What a morning, the sunlight so brilliant, the sky wide open and ancient, never ending deep blue. Butterflies, sleeping cat, a mild breeze, the midday heat only a guess away.
Slowly, carefully, my balance has been returning. All that has come off the moorings and has been sliding around inside my head is slowly settling. As I put one step in front of the other I can feel once again (wooden floor, smooth patio stones, dewy grass) how solid it all is. I am not quite there yet, but my center is back, carefully, tenderly, allowing me to stand and bend and reach without falling or bumping into walls.
S just called from the road, they are heading down to the big lake, we will be sailing on Sunday, she says and I can hear the delight in her voice. My water baby.
Once in a while when we were living in paradise we would sneak into the posh tourist hotels with their big pools lit up after sunset and music tinkling from hidden speakers, sipping rum cocktails at a bar made out of tropical wood and some shiny materials from far away, watching our little six year old swim, S and another girl her age. Watching the expensive tourists watching our kids swim, one with blond curls, one with dark curls, diving in at one end, almost crossing the entire length of blue water, brightly lit from below, before simultaneously lifting their shiny wet heads, laughing and jumping up at the other end, diving in again and back and forth in a beautiful dance under water. Two mermaids, two sleek dolphins perfectly matched, deliriously happy and healthy.
29 July 2012
Yes, you can have too many visitors, especially when the guest list includes your bossy sister and all those cousins who came to gawk at my child.
It has been a week of too much food, too much talk, too much heat and so in the end my body switched off and send me a heavy dose of vertigo. Thankfully, those who cannot handle ill health rapidly disappeared, while my lovely ones got the place sorted in no time and now all is calm and Sunday evening and I am working on getting my balance organs back into gear to stop the world spinning. All those silly thumb movements and standing on one leg with closed eyes (and bumping into the wall), while keeping my fingers crossed that it's only another bout of vestibular neuronitis and nothing else, thank you very much.
27 July 2012
it's very something different
two things:
It is really really hot. The Irish cousins suffered greatly and with eminent relief boarded their planes back to rainy Dublin this morning.

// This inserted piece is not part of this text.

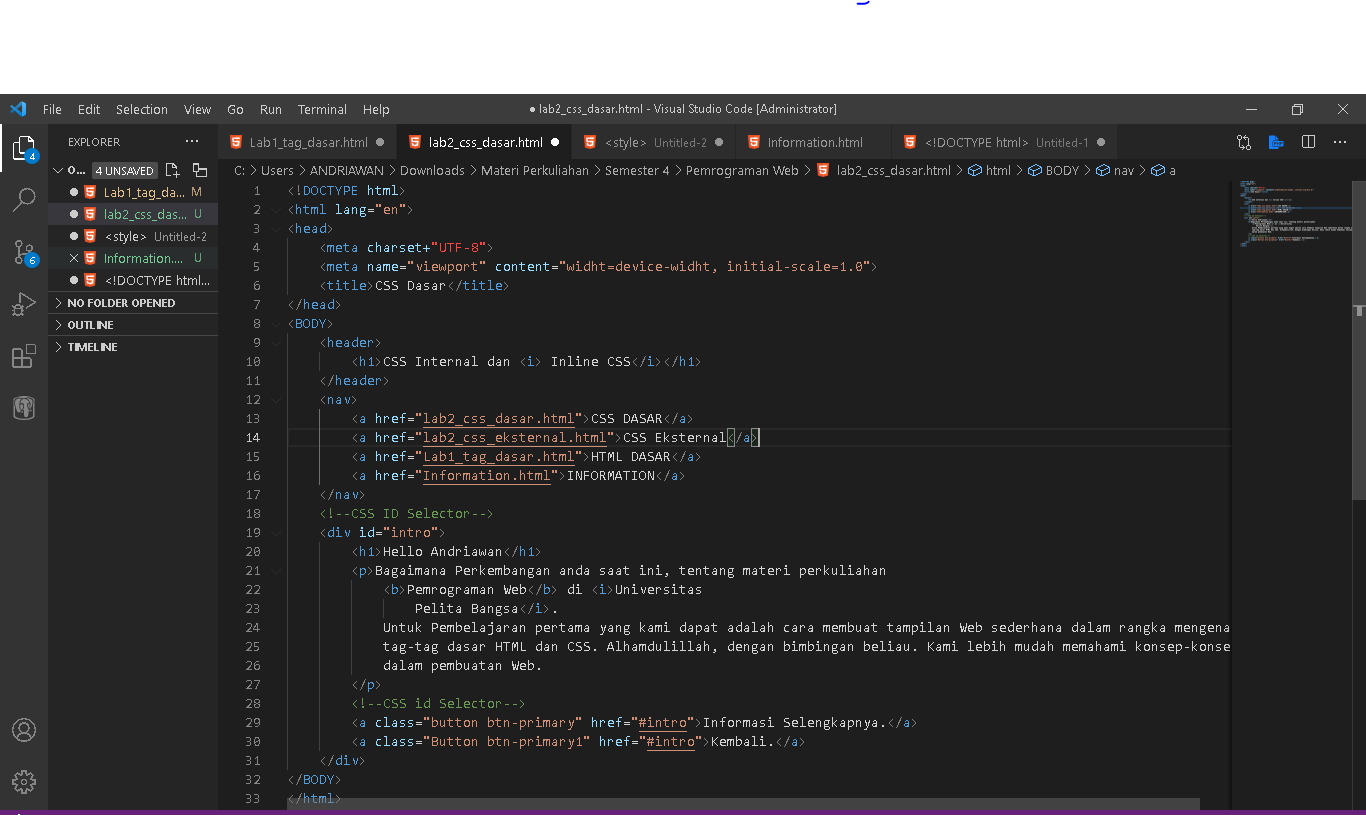This screenshot has height=815, width=1366.
Task: Click the lab2_css_dasar.html breadcrumb
Action: tap(893, 170)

Can you have too many visitors? I am finding out. It helps to have lots of towels.
It is really really hot. The Irish cousins suffered greatly and with eminent relief boarded their planes back to rainy Dublin this morning.

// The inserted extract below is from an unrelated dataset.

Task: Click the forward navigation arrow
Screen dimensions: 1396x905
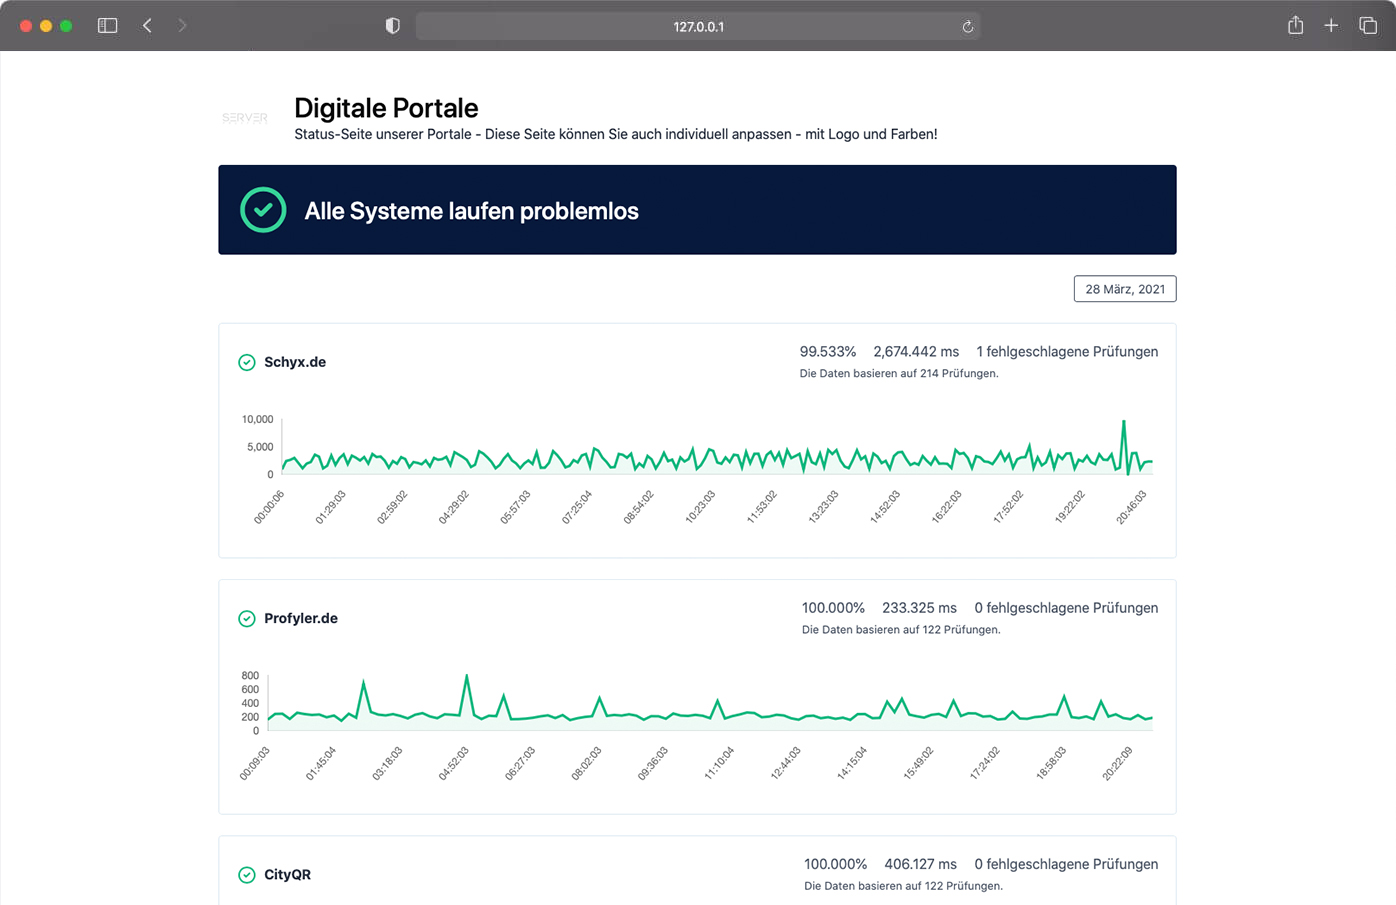Action: pos(182,26)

Can you have too many visitors? I am finding out. It helps to have lots of towels.
24 July 2012
21 July 2012
In less than an hour's time my child and her sweetheart will be on the last leg of their long long journey over here. I guess that at this very moment they are queuing up somewhere at Singapore airport. They only have to cover the last 10 000 km which is nothing. My heart is jumping in my throat as I am getting the beds ready and R is unpacking wine and antipasti and cheese and rinsing fat black cherries and apricots and little pink peaches.
I will bake a blueberry cake and feed the cat and then we will drive for a couple of hours to the big airport and check in to one of these big fat hotels right there in the terminal and try to sleep a bit before they land at the crack of dawn very early tomorrow morning. Excitement is too small a word for what I feel. We'll cry like babies, obviously.